En definitiva, el proceso está claro: estamos urbanizando no
sólo el agro sino también, lo que es más preocupante, las mentes de los
habitantes del mundo rural del mañana, privándoles de la cultura y las
tradiciones de sus antepasados, convirtiendo núcleos privilegiados en espacios
rurales en ciudades dormitorios de la capital o de los polos turísticos.
Resulta inaudito que se llegue a medir en centímetros la superficie de los
cuartos de aperos auténticos que se tratan de desarrollar en nuestro territorio
mientras se parcela sin recato el suelo agrario.
La proliferación de "viviendas cosméticas" no
puede justificar el "talibanismo" en contra de cualquier tipo de
construcción ligada a la actividad agraria. Por supuesto deben existir
criterios claros y tajantes sobre cuántos metros se pueden permitir en tierras
de regadío o secano, siempre que estén ligados a la actividad agrícola o
ganadera.
Se deben establecer porcentajes de renta familiar vinculada
al sector. En definitiva, hemos de facilitar que las familias que quieren vivir
en el campo puedan hacerlo, sin más dificultades burocráticas y problemas, que
están promoviendo picarescas reincidentes con viviendas sin ningún lazo real de
sus propietarios con el sector primario y que perjudican a los verdaderos campesinos.

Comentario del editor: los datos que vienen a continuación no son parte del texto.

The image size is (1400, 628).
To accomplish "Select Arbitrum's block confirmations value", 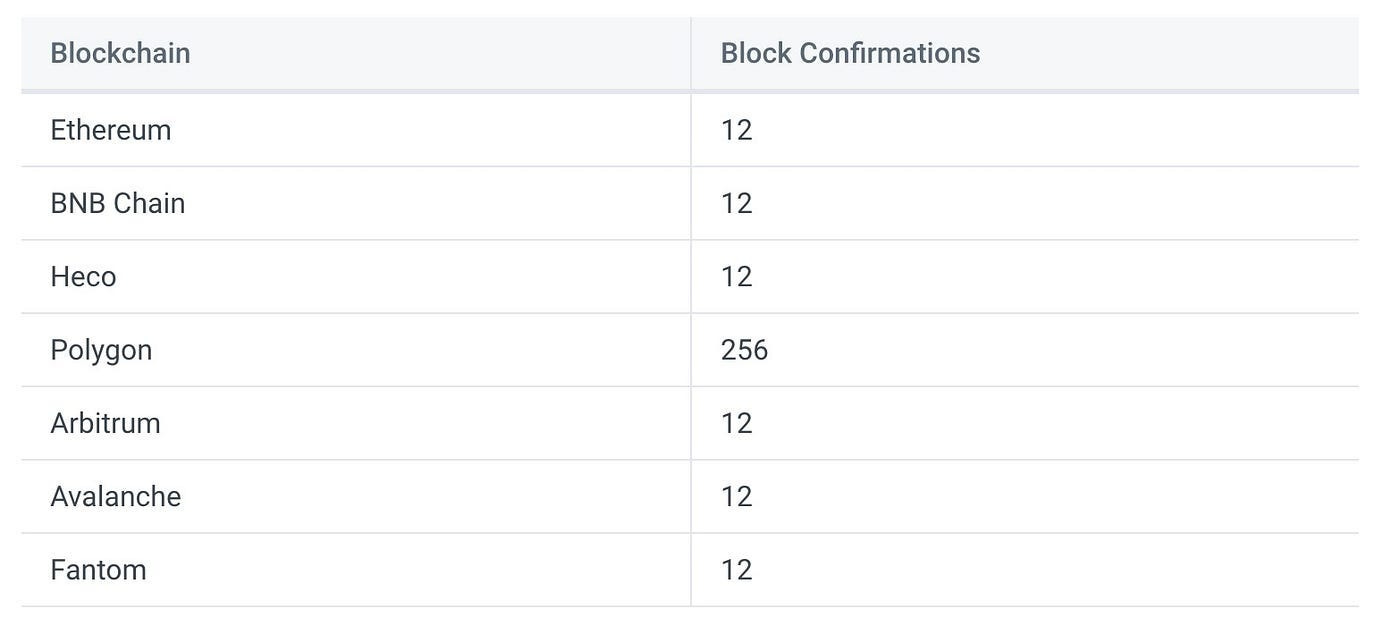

Estas viviendas para agricultores no serán habilitadas si las tierras dejan de
cultivarse.
Por último, tenemos que asumir nuestras responsabilidades,
desde el conjunto de administraciones competentes (ayuntamientos, cabildos y
Gobierno de Canarias) se ha de trabajar para buscar soluciones racionales y
equilibradas que respondan y cubran estas carencias. El proceso aún es
reversible si arrimamos el hombro y se toman medidas urgentes. El parlamento
debe, en última instancia, estudiar este tema y buscar alternativas que hagan
posible la vida y el trabajo de las personas ligado a la tierra. Estas familias
de los campos canarios tienen todo el derecho no sólo a ser jardineros de
nuestra tierra sino también a contribuir a mantener y preservar una cultura ancestral,
a la vez que proporcionan alimentos frescos y sanos.